*** Opening of Extracted material ***

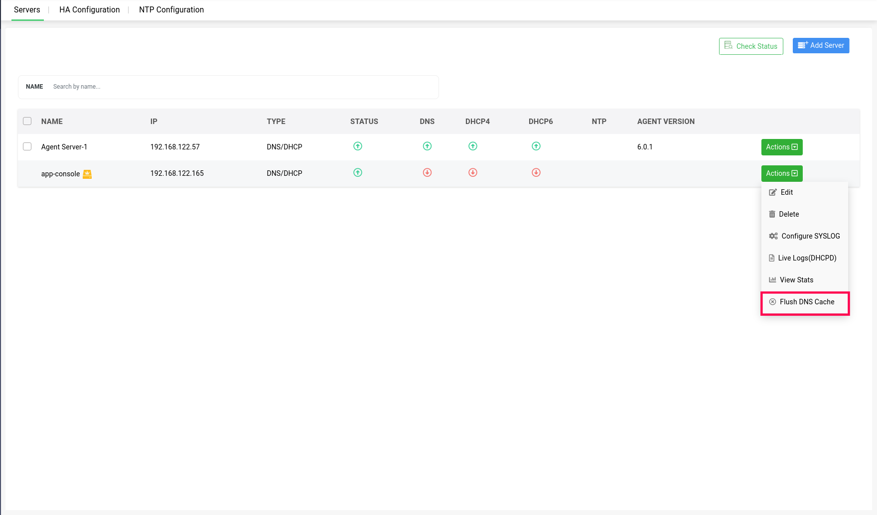Check the Agent Server-1 row checkbox
Viewport: 877px width, 515px height.
27,146
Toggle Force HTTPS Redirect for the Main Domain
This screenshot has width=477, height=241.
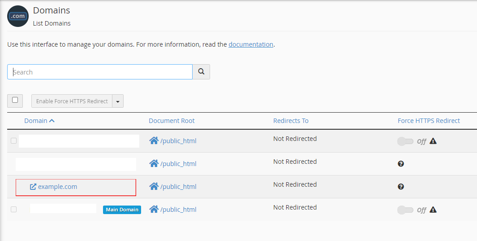[x=405, y=210]
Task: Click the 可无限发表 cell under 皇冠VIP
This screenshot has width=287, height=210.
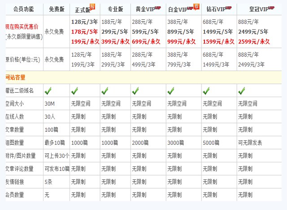Action: point(250,143)
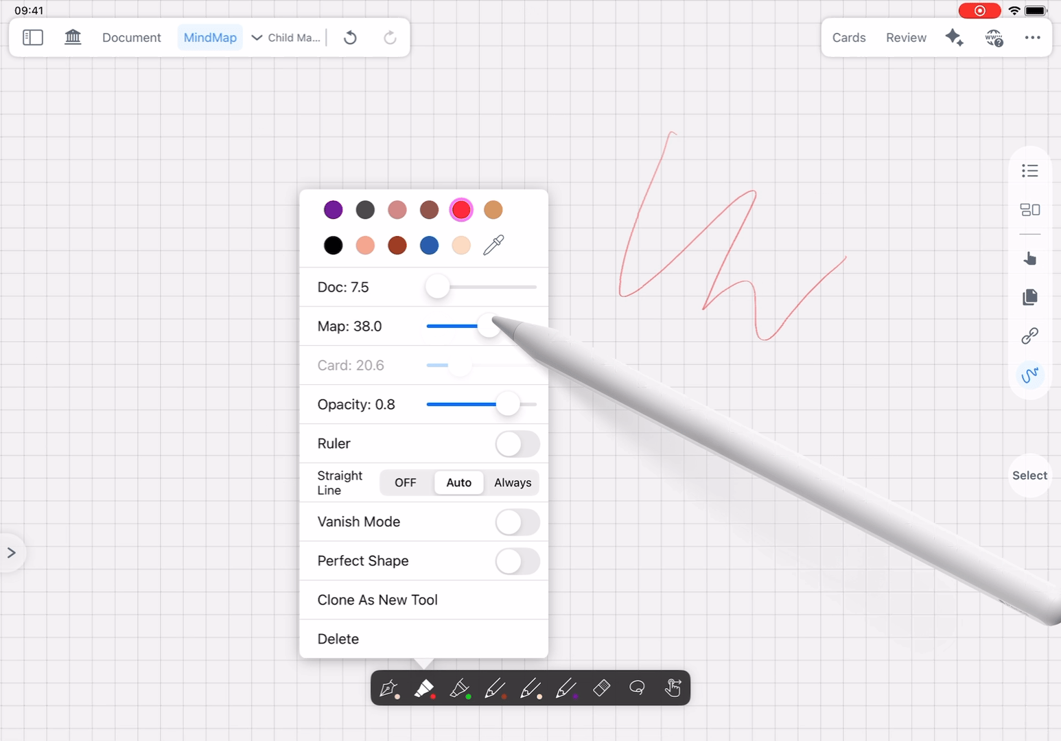Open the Cards tab
Viewport: 1061px width, 741px height.
pos(848,38)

*** Close of Extracted material ***

With the pictures left out, give again exactly the lines from the one with "Toggle Force HTTPS" through the end of the data, both included.

Toggle Force HTTPS Redirect for the Main Domain
This screenshot has width=477, height=241.
[x=405, y=210]
Task: Click the 可无限发表 cell under 皇冠VIP
This screenshot has width=287, height=210.
Action: point(250,143)
Open the Cards tab
Viewport: 1061px width, 741px height.
pos(848,38)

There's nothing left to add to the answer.